Selbst das Abkürzungswesen erinnert an den Realsozialismus; „PVP“ heißt die Zauberformel von Wendelin Wiedeking, übersetzt „Porsche Verbesserungsprozeß“. „Kaizen“, sagen dazu die japanischen Berater Joshiki Iwata und Chihiro Nakao und ihre Helfer, die einst bei Toyota zugange waren. Und sie erwarten von ihren Schützlingen, daß alle das Buch über den „Schlüssel zum Erfolg“ gelesen haben. Klar, daß Kaizen nur in Japan selbst gelernt werden kann. Mitarbeiter verschiedener Ebenen mußten deshalb auf die gelobte Insel fliegen.

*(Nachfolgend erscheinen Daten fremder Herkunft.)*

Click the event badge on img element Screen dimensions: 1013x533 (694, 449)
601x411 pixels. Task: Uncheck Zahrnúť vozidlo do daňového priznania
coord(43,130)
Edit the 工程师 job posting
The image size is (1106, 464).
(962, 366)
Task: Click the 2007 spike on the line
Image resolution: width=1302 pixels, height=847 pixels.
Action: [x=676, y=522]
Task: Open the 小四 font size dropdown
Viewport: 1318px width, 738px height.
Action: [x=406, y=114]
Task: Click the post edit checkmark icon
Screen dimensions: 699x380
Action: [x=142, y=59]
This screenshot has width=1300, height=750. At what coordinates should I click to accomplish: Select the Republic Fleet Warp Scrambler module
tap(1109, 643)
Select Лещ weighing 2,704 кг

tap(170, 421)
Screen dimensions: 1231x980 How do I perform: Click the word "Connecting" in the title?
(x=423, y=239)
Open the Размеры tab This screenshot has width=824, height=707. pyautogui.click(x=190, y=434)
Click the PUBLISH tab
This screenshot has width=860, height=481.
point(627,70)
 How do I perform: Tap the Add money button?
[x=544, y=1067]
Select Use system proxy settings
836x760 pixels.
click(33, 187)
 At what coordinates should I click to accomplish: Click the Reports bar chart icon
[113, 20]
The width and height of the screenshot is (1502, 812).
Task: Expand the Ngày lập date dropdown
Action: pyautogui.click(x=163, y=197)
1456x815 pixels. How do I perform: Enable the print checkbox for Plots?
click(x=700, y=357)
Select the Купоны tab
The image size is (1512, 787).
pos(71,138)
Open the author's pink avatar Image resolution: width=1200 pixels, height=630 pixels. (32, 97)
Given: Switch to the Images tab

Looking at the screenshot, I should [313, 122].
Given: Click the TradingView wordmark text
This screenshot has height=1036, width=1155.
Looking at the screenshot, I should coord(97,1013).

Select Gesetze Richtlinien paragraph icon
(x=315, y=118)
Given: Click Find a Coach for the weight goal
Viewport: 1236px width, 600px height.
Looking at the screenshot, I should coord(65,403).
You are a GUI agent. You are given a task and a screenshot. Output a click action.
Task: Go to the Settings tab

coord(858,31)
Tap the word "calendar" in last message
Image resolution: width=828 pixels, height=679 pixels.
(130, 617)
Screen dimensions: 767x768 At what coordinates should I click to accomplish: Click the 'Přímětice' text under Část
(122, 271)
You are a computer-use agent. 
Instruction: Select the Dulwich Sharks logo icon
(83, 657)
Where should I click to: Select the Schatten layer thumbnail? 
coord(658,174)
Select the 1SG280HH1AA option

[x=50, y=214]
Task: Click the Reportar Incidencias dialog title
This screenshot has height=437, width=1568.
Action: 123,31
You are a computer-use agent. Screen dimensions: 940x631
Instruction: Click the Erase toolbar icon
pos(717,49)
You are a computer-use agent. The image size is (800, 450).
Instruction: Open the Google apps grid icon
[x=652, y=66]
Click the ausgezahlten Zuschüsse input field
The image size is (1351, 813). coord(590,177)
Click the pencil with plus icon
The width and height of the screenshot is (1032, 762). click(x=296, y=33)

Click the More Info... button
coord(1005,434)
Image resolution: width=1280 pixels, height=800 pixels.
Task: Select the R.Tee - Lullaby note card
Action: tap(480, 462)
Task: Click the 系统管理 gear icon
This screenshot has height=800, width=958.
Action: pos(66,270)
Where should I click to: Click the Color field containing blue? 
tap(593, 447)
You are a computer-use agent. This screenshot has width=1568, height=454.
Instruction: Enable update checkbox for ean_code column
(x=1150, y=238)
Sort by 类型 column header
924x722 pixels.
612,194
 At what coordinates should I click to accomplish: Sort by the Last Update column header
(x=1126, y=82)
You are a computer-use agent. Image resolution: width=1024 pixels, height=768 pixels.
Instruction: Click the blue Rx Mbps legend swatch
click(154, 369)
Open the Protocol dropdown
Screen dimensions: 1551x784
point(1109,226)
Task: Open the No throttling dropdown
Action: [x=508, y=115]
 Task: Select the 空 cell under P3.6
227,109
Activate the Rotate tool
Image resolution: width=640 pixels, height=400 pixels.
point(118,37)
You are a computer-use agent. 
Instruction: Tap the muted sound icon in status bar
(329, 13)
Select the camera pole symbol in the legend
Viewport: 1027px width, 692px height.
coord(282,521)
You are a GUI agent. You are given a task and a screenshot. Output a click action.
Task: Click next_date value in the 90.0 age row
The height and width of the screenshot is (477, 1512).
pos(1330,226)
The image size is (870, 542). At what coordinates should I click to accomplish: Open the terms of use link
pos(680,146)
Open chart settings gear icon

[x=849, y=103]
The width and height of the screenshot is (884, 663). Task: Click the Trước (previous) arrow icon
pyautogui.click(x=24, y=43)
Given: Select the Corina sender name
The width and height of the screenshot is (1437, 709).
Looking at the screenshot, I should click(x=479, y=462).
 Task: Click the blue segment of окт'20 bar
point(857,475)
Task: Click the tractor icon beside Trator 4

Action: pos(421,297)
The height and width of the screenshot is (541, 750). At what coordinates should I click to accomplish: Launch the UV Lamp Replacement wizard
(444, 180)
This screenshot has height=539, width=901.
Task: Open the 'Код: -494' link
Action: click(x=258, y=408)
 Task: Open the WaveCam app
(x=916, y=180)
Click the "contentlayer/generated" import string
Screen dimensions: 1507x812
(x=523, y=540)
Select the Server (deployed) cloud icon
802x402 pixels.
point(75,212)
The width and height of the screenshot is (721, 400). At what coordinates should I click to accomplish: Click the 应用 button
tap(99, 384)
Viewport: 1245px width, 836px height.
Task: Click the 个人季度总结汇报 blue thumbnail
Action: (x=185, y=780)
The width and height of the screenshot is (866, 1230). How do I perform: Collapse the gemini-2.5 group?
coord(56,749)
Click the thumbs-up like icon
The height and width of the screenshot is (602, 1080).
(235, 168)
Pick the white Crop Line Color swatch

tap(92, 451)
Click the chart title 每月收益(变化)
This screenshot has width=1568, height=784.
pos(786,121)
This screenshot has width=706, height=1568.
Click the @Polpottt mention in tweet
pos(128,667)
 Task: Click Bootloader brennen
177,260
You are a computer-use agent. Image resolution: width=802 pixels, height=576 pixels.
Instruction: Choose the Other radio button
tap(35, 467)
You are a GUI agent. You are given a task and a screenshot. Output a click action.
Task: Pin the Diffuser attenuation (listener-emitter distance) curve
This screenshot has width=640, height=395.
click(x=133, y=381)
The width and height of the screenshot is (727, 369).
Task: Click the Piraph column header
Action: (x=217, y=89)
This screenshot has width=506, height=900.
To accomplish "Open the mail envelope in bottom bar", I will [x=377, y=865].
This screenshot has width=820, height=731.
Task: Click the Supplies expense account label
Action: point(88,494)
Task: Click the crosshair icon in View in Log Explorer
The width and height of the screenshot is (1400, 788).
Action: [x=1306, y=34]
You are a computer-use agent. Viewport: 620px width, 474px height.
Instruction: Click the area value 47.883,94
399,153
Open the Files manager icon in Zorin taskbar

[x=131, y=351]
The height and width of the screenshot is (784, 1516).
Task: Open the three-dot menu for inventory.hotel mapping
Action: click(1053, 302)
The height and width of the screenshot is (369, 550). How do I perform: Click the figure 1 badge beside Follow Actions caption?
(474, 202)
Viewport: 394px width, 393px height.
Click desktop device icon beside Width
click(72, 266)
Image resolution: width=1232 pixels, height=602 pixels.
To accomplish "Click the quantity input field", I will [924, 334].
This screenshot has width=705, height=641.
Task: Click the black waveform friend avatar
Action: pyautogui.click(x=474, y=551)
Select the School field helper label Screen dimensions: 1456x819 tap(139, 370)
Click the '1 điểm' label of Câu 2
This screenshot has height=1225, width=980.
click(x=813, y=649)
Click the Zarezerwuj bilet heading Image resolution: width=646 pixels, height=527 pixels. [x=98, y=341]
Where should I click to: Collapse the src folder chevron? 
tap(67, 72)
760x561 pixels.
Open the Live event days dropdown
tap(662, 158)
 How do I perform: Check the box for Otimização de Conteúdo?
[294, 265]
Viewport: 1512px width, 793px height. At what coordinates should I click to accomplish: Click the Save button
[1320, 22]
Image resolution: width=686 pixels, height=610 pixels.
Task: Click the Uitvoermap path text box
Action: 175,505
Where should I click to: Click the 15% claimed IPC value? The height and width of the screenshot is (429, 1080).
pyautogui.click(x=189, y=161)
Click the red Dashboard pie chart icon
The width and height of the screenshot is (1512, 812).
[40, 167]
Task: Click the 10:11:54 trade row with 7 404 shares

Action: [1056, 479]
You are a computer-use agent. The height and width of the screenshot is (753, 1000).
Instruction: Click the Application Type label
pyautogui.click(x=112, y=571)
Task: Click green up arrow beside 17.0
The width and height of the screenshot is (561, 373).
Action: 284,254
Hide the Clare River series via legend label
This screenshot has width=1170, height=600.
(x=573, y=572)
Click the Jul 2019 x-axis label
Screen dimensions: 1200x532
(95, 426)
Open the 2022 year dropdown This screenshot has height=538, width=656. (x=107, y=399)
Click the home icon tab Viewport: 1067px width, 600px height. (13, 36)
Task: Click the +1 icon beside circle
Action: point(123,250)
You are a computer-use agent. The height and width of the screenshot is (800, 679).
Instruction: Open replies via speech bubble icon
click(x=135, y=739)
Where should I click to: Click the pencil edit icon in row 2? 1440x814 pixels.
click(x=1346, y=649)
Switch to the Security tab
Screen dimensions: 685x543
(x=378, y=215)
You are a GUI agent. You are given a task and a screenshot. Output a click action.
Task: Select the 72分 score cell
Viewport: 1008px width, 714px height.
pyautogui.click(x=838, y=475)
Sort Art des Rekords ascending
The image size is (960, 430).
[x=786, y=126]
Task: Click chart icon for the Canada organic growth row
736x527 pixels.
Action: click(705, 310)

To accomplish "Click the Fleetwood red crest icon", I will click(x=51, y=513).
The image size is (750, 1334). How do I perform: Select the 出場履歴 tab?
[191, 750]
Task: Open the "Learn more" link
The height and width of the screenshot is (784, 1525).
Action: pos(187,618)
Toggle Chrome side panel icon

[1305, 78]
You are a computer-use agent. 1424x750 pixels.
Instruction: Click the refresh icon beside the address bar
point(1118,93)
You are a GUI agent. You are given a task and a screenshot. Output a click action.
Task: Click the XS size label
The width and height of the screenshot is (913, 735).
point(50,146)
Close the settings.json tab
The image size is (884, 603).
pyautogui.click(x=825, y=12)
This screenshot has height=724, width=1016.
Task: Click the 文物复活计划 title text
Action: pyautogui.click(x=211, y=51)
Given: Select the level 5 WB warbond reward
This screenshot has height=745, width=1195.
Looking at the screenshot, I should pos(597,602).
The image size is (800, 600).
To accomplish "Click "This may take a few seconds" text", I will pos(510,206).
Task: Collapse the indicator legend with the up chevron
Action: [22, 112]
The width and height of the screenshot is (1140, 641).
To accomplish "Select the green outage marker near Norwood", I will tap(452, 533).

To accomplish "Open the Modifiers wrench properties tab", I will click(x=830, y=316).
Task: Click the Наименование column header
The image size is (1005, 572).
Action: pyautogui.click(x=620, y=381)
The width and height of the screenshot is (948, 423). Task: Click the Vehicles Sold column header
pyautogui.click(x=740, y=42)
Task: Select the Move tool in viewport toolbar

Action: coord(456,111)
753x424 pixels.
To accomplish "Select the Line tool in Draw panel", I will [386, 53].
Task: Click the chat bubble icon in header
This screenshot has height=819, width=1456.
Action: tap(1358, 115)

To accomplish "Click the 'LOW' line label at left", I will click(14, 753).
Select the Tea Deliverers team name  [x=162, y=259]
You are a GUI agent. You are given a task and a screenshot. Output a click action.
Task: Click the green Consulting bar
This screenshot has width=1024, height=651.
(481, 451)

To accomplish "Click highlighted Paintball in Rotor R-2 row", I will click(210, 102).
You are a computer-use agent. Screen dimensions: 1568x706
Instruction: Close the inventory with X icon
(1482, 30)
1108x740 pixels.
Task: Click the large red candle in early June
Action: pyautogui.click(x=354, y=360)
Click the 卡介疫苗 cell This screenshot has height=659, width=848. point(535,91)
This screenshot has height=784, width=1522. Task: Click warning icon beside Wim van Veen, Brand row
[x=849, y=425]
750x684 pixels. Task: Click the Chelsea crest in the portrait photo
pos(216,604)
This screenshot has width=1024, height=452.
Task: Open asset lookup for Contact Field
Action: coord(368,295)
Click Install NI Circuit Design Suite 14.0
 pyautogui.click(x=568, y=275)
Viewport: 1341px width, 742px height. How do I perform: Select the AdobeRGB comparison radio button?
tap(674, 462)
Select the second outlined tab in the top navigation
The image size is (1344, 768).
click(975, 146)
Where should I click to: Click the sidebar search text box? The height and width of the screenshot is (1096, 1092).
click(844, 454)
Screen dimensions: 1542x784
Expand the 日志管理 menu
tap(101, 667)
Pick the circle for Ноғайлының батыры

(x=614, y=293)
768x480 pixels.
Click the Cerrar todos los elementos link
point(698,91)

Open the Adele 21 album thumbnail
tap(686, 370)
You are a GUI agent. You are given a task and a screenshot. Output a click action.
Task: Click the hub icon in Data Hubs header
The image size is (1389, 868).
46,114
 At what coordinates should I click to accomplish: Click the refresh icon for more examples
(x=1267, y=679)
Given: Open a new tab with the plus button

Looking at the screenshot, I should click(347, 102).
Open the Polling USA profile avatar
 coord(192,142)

In Deutschland bedienten sich die Toyotisten einer aufwendigen Multi-Media-Show: Anwesenheit ist Pflicht. Die Vorgesetzten müssen dafür sorgen, daß keiner dem Spektakel fernbleibt. Während die Ossis wieder an selige planwirtschaftliche Zeiten denken, fragt so mancher Wessi, ob hier nicht Scientologen am Werk sind. „Wendelin, jetzt geht's Loos“, heißt das Motto, und mit Loos ist Produktionschef Uwe Loos gemeint, der Mann, der die Probleme der Produktion in den Griff bekommen sollte. Im Betrieb läßt sich niemand blenden. Denn während Wiedeking als „Manager des Jahres“ für das „radikale Umkrempeln der Produktionsabläufe“ geehrt wird, weiß man bei Porsche, daß Wiedekings Japan-Boys nicht selten Chaos organisieren. Trotzdem müssen die Meister regelmäßig ihre Erfolge präsentieren. Plansoll erfüllt, hieß das im Osten, Ratio-Sollvorgabe erfüllt, heißt es bei Porsche. Ein Vorgesetzter: „Da wird gelogen wie gedruckt.“ Nichts Neues also für die Werker aus dem Osten.